• Ausgewählter Text
Laetare, 29.03.2025, Stadt- und Tersteegenkirche, Joh. 6, 47-51, Jonas Marquardt
Predigt Kaiserswerth & Tersteegen Lætare - 30.III.2025
Johannes 6, 47 - 51
Liebe Gemeinde!
Ein gutes Dutzend junger Landstreicher: … In ihren Adern und Gebeten das Erbe derer, die völlig vogelfrei vierzig Jahre durch die Wüste zogen. Einige hatten Boote und Netze besessen; manchen hatten Hütten gehört oder ein Stall und Ackergerät. Der Meister war groß geworden und tätig gewesen in der Zimmermannswerkstatt. … Doch seit sie einander hatten - der Meister und seine Zwölf -, hatten sie sonst nichts mehr. Denn sie hatten das Leben. … Wussten das gar nicht; hätten es nicht sagen oder erklären können. Aber sie hatten das Leben selbst. In ihrer ganzen Bettelarmut, in ihrer wandernden, irgendwo campierenden Leichtigkeit hatten sie die Fülle des Lebens. Seine Quelle und seine verheißene Endlosigkeit. … Ein gutes Dutzend Obdachloser und das Leben.
Als sie mit Ihm zogen und bei Ihm blieben und sich von Ihm aussenden ließen und Ihn dann wieder umgaben und sich wunderten und manchmal zu fragen trauten und oft auch nur Auge und Ohr für Ihn waren, … als sie Worte vernahmen und Taten sahen, die tiefer und größer waren als die Wurzeln der Berge und der helle Mittag, als sie zugleich Unerklärliches und Unscheinbares an Seiner Seite, in Seiner Spur erlebten, … als sie Feuer fingen, weil in ihnen ein Hoffen anging, das über alle Hoffnung war und weil sie etwas zu glauben begannen, das alles Wissen übertrifft, … als sie spürten, dass Erde und Himmel und Anfang und Ende sich verbanden, weil da auf den weichen Hügeln von Galiläa und in den staubigen Städtchen von Samarien bis hinauf nach Jerusalem das Ur-Wort und das bleibende Reich sich ankündigten und aufleuchteten und dann vorübergehend erschienen und dann tatsächlich greifbar gegenwärtig wurden, … als das alles passierte, da wurde es Tag und Nacht, … Sommer und Winter, Frost und Hitze kamen und zogen vorbei, … Aussaat geschah und Ernte (vgl. 1.Mose,822) … und sie wussten nicht wie (vgl.Mk.4,27). Sie hatten kein Land, … aber Brot und Leben. Sie hatten keine Sichel und keine Scheune, keine Tenne und keinen Dreschschlitten, … aber Brot und Leben. Sie hatten keine Mühlsteine und keinen gemauerten Ofen. … Aber Brot und Leben. Sie hatten nirgends, da sie ihr Haupt hätten hinlegen können (vgl. Lk.9,58). … Aber Brot hatten sie Tag für Tag und Leben - ohne es zu wissen - für immer. ——
Wer ist das, Der nirgends zuhause ist und bei Dem doch das Leben ist?

• Gestellte Aufgabe 1
Erkläre anhand der Predigt, aus welchem Grund die Zwölf an der Stelle „als sie Feuer fingen“ Feuer fingen.
• Gestellte Aufgabe 2
Führe die Predigt über Johannes 6, 47–51 im Anschluss an ihren letzten Satz weiter.

• Bereitgestellte Daten
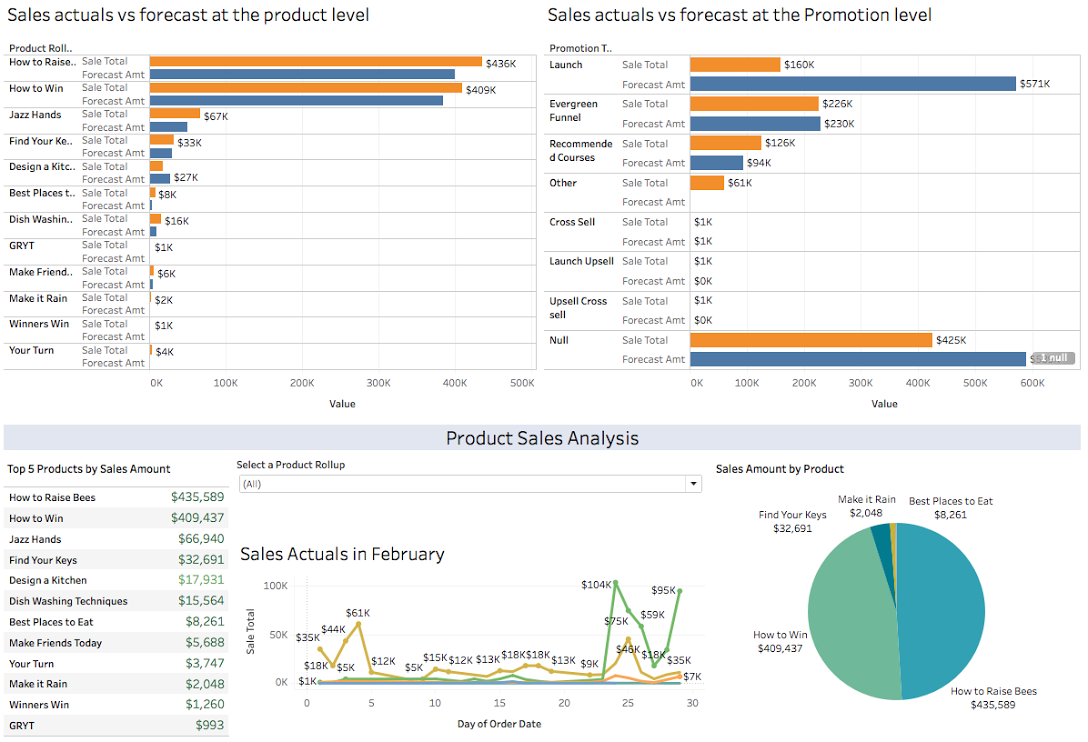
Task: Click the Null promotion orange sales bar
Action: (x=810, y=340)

---

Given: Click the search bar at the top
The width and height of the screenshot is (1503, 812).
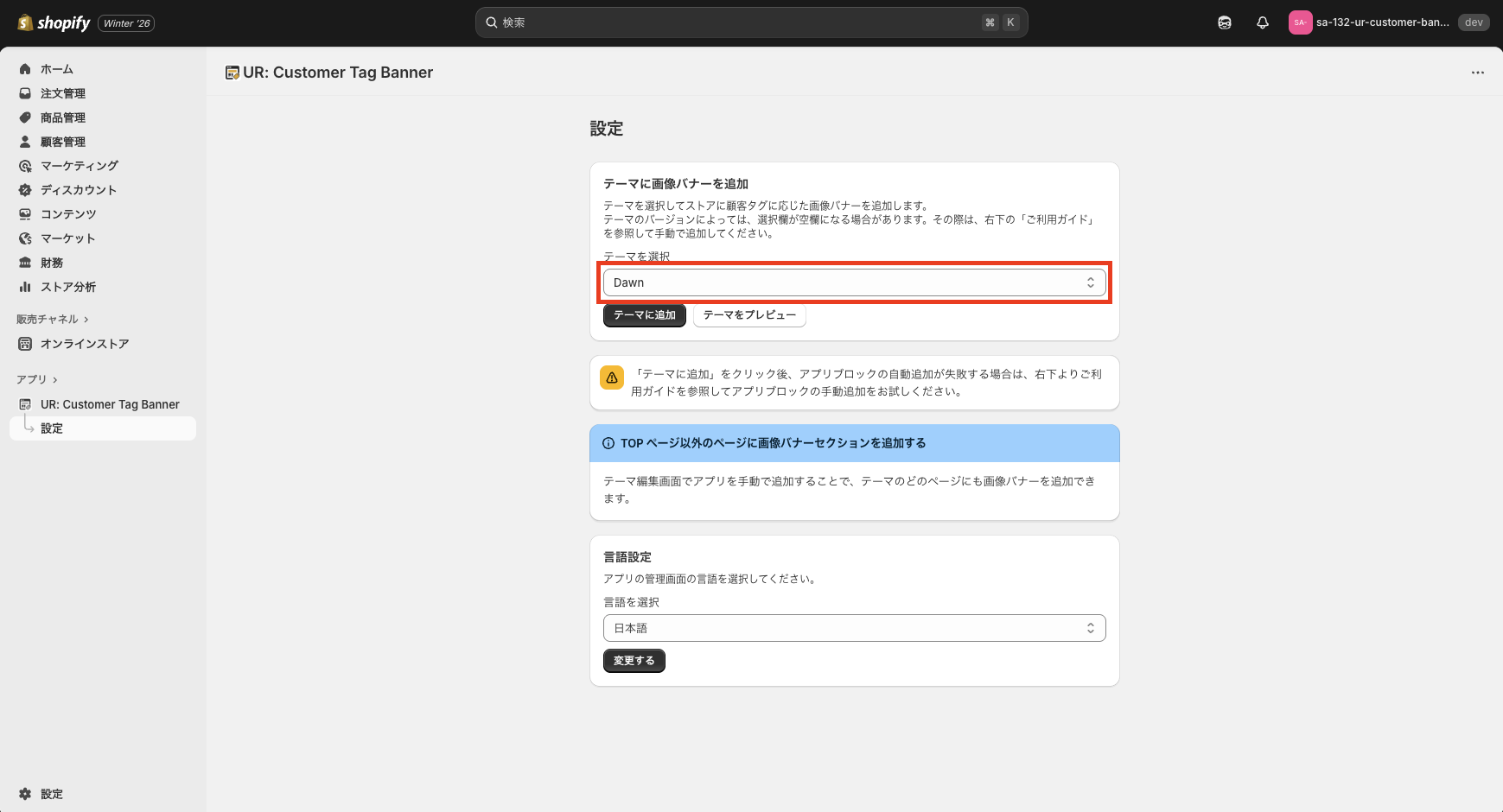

• Endergebnis 1
Sie fingen Feuer, weil in ihnen ein Hoffen anging, das über alle Hoffnung war, und weil sie etwas zu glauben begannen, das alles Wissen übertrifft.

• Endergebnis 2
Wer ist das, Dem nichts gehört und bei Dem man dennoch Brot hat und Sättigung und Frieden höher als alle Vernunft?
Wer bist Du, Jesus?
Heute, am mittleren Sonntag der Wochen, in denen das Essen und aller Komfort und alles Vergnügen endlich einmal bewusst nicht im Mittelpunkt unserer Existenz stehen sollen, … heute, an diesem Sonntag, an dem das Verzichten allmählich leichter fällt und das Weniger mehr zu werden beginnt, … an diesem Sonntag, an dem es darum fröhlicher zugehen soll als an Invokavit und Reminiszere und Okuli, wenn man das Weglassen noch übt, und an Judika und Palmarum, auf die schon die Karfreitagsschatten des völligen Nichts fallen , … heute also ist ein wunderbarer Tag für diese einfache Frage, wer Jesus ist.
Drei Wochen des Weniger, … drei Wochen, in denen alle Arten des Überflusses uns in ihrer moralischen und medizinischen Problematik nachvollziehbarer geworden sein könnten, stellen uns also die Frage der Freiheit: Wer ist Jesus und reicht Er Dir?
Jesus ist nämlich genau wie die Frage: Arm und einfach. …
Reicht Dir Jesus? Das ist ja nun wirklich eine armselige Frage, … und zwar buchstäblich. Sie ist von den Erweckungsbewegungen und den Zeltmissionen, von den evangelikalen Fernseh-Predigern und ihrer stereotyp-suggestiven Choreographie und Rhetorik so abgenutzt, dass man sie kaum noch aus dem Müll der Floskeln und Gemeinplätze heraussortieren und recyclen mag.
„Reicht Dir Jesus?“ – Dieser Ansatz ist doch entsorgt worden, … oder? …
Aber wenn wir Rohstoffe und Gegenstände um der Zukunft willen wiederzuverwerten gelernt haben, … wer sagt uns dann eigentlich, dass das bei Missionsbotschaften und Glaubensgedanken und Grundwahrheiten nicht ebenso sinnvoll ist??
Versuchen wir’s doch einmal mit dem Satz, der schon wie ein vom Fasten schmal gewordener Überrest unserer sonst viel breiteren und schwergewichtigeren Skepsis wirkt: Reicht uns Jesus, obwohl er so arm ist? … ——
Ein Hauptunterschied zwischen Armut und Reichtum dürfte sein: Die Armut weiß, was reicht, während dem Reichtum nichts reicht. Armut braucht Sättigung. Reichtum wird unersättlich.
Überhaupt nur arme Menschen können also die Erfahrung machen, ob und wie man mit Jesus vielleicht sein volles Genügen und tiefste Zufriedenheit und echte Ruhe der Seele und die eigentliche Fülle des Lebens findet!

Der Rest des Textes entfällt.